Directions: Duplicate the entries from the start through the line containing "pyautogui.click(x=1011, y=606)", reproducing each line exactly.

------ Record extracts ------

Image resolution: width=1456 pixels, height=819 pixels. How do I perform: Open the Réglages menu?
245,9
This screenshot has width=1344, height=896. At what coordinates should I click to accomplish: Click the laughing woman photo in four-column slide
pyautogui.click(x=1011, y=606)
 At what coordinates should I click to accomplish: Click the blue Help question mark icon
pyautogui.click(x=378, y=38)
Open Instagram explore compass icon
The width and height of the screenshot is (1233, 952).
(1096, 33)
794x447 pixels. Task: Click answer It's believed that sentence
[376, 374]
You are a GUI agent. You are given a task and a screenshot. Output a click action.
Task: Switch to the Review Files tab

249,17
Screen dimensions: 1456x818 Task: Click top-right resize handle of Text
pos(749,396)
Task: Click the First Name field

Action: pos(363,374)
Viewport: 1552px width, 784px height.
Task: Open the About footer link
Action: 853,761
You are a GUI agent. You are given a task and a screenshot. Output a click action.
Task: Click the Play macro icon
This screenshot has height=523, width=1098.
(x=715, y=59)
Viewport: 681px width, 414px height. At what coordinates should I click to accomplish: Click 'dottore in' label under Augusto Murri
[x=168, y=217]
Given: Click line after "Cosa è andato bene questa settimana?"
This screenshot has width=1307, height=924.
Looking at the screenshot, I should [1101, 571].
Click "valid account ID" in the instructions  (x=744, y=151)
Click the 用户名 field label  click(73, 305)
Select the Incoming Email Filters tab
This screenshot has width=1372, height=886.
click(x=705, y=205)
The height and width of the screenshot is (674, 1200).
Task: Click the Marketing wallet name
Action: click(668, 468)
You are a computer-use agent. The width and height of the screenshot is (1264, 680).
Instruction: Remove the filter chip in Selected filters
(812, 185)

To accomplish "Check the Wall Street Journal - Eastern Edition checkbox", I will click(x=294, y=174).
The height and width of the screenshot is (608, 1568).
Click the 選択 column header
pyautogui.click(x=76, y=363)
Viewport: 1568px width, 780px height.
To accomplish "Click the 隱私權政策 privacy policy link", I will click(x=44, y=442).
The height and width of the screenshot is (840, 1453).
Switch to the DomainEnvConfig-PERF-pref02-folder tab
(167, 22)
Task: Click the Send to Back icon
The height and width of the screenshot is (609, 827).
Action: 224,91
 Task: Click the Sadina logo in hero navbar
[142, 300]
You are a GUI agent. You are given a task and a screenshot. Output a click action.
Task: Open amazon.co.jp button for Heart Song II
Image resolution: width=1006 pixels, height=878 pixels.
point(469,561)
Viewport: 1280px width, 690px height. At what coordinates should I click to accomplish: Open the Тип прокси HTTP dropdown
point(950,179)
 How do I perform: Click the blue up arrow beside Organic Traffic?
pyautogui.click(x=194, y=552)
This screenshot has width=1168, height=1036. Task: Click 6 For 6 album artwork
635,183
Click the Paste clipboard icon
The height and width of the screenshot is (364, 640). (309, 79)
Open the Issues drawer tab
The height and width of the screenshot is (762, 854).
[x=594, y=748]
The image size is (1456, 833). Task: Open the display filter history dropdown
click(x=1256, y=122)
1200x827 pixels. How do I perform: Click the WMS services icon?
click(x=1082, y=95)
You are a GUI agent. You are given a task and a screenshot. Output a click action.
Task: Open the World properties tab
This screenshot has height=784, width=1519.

------

The completed task:
Image resolution: width=1456 pixels, height=819 pixels. How do I perform: Open the Réglages menu?
245,9
This screenshot has width=1344, height=896. At what coordinates should I click to accomplish: Click the laughing woman photo in four-column slide
pyautogui.click(x=1011, y=606)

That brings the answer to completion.